Tuesday, February 03, 2009

The $800+ billion stimulus bill would add little to the long-run fiscal problem in the US

The Center on Budget and Policy Priorities, a left-leaning US think tank, argues that the $800+ billion stimulus bill would account for only 3% of the currently projected long-term fiscal shortfall.

First, the estimated long-term fiscal gap amounts to 4.3 percent of projected gross domestic product (GDP) through 2050. The fiscal gap offers a convenient way of summarizing the long-term budget outlook in a single number; it is the average amount of program reductions or revenue increases that would be needed over the next four decades to ensure that the debt is no larger in 2050 than it will be at the end of 2009, measured as a share of the economy. This means that stabilizing the nation’s finances through 2050 would require some combination of tax increases and spending cuts averaging 4.3 percent of GDP per year, a very large amount.

Second, the proposed $825 billion economic recovery package accounts for only 0.1 percentage point of the 4.3 percent long-term fiscal gap. Thus, even if the economic recovery legislation were not enacted, virtually all of the problem would still exist.

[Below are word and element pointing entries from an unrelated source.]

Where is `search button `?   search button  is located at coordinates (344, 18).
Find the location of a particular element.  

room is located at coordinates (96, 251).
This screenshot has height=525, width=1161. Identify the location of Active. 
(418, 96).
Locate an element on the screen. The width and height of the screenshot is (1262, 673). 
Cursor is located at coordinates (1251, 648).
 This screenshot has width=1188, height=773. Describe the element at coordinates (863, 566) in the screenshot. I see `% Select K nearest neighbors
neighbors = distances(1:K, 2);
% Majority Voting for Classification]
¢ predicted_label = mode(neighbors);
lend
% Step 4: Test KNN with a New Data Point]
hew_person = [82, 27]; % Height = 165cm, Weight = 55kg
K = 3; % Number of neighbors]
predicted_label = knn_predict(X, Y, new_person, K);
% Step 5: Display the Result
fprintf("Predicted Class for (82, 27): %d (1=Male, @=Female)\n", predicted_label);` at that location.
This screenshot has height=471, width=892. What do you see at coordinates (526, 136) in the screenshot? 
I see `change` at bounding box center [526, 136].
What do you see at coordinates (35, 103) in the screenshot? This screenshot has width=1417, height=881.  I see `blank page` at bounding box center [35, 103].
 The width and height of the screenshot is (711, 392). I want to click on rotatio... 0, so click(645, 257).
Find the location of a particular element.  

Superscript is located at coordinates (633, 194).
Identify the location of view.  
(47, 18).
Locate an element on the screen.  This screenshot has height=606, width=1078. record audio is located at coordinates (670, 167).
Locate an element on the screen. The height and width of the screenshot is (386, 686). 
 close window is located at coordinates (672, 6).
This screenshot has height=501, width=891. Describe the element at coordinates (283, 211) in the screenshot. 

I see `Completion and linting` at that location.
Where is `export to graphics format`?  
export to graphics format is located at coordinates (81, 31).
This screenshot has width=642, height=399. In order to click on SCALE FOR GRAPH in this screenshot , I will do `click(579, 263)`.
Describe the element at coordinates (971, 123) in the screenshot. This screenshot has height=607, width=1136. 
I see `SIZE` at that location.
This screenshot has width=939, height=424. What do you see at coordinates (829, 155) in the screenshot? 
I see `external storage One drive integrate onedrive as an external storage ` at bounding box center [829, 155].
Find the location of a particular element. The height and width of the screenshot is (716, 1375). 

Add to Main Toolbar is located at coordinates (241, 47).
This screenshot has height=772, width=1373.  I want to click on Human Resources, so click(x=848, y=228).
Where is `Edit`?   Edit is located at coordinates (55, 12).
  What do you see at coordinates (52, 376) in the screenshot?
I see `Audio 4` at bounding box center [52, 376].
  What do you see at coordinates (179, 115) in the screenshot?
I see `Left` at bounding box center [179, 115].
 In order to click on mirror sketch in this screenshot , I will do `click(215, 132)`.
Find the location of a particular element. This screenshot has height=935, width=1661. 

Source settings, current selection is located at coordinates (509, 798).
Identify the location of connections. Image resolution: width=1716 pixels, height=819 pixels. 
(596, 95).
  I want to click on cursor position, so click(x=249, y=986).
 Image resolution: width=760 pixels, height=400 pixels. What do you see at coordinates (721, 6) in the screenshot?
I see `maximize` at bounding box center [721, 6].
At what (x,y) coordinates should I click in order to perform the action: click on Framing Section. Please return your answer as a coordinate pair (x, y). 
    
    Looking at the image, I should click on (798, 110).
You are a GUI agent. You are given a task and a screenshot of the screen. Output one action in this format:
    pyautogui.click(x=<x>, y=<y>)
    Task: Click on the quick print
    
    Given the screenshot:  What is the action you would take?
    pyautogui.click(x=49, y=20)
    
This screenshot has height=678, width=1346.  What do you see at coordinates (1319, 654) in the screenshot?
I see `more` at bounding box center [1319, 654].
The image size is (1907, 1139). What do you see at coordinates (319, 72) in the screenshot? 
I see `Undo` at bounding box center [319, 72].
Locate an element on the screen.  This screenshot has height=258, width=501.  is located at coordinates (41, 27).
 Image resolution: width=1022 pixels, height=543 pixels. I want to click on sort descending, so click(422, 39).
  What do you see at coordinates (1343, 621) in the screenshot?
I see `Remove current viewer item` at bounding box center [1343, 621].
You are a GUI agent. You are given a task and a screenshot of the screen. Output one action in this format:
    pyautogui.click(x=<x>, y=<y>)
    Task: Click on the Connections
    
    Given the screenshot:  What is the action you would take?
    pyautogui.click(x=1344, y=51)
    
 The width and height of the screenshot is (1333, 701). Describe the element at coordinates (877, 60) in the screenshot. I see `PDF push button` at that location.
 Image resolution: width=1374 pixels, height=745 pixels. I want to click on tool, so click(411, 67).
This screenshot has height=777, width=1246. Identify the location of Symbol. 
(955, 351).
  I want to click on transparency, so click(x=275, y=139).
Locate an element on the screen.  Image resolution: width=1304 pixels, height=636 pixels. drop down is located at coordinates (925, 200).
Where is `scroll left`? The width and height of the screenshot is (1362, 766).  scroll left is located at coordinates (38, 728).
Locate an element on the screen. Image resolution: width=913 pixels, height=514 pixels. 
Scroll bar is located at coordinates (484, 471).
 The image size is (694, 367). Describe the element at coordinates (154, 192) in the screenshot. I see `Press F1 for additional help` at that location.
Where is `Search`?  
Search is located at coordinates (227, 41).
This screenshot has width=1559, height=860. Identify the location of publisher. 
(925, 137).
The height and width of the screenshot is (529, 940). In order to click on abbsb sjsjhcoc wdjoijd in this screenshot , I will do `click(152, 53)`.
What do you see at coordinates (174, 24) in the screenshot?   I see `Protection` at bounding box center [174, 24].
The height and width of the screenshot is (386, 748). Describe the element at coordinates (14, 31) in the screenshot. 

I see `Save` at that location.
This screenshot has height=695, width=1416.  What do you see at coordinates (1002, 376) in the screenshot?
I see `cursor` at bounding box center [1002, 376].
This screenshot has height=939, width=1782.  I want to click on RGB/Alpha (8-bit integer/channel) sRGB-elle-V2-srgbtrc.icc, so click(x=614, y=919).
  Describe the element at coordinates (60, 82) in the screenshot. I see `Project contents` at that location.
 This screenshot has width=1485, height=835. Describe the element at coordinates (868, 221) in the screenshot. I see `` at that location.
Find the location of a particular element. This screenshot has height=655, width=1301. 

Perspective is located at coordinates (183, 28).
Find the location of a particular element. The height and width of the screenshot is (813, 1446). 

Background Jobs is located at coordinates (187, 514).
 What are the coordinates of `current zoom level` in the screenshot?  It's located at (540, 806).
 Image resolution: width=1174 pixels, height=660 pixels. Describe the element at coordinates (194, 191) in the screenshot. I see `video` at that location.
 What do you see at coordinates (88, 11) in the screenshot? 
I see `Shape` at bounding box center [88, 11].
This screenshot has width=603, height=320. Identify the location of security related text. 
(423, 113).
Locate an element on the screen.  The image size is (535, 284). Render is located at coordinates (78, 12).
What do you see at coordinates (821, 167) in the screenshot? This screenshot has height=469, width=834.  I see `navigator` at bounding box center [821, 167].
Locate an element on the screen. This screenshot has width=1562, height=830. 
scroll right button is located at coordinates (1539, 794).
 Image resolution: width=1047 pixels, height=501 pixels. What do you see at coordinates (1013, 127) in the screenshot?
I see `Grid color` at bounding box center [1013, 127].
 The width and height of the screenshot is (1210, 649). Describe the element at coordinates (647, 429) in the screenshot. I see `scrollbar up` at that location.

The fiscal gap is overwhelmingly the result of other factors — primarily the rapid growth in health care costs, the aging of the population, and the expensive tax cuts enacted in 2001 and 2003. Unlike the recovery proposals, whose costs largely disappear after a few years, these ongoing factors add to the deficit by continually increasing amounts each year. For example, making the 2001 and 2003 tax cuts permanent without offsetting their cost adds over 15 times as much to the long-term fiscal problem as the economic recovery package. Temporary costs — even if very large in the short run — contribute much less to the fiscal gap than permanent costs, because their costs are small relative to the size of the economy over several decades.

Japan's government dithered when it encountered a similar situation in the 1990s, and the country's economy is still stagnant. Done correctly, a stimulus package and loosened monetary policy would have a good chance of avoiding a "lost decade".

I would still like to tie this in to the criticism made by various UK bishops about their own nation's relationship to debt. I do believe the bishops' criticism of the UK stimulus bill is misplaced, and that whatever stimulus bill the UK is proposing is also likely to be small in comparison to the UK's long-run fiscal deficit (if any, I'm assuming there is one).

However, there is a big long-run problem. The US needs to control increasing medical costs (and unlike the UK, there's no easy way to do it). It may also have to reform Medicare entitlements by either increasing the payroll tax that funds Medicare, reducing benefits, or both.

Social Security is another problem. However, it's not as big as Medicare. The fixes are similar (reduce benefits, increase tax, or both) but won't require as big a fix - assuming the country acts early.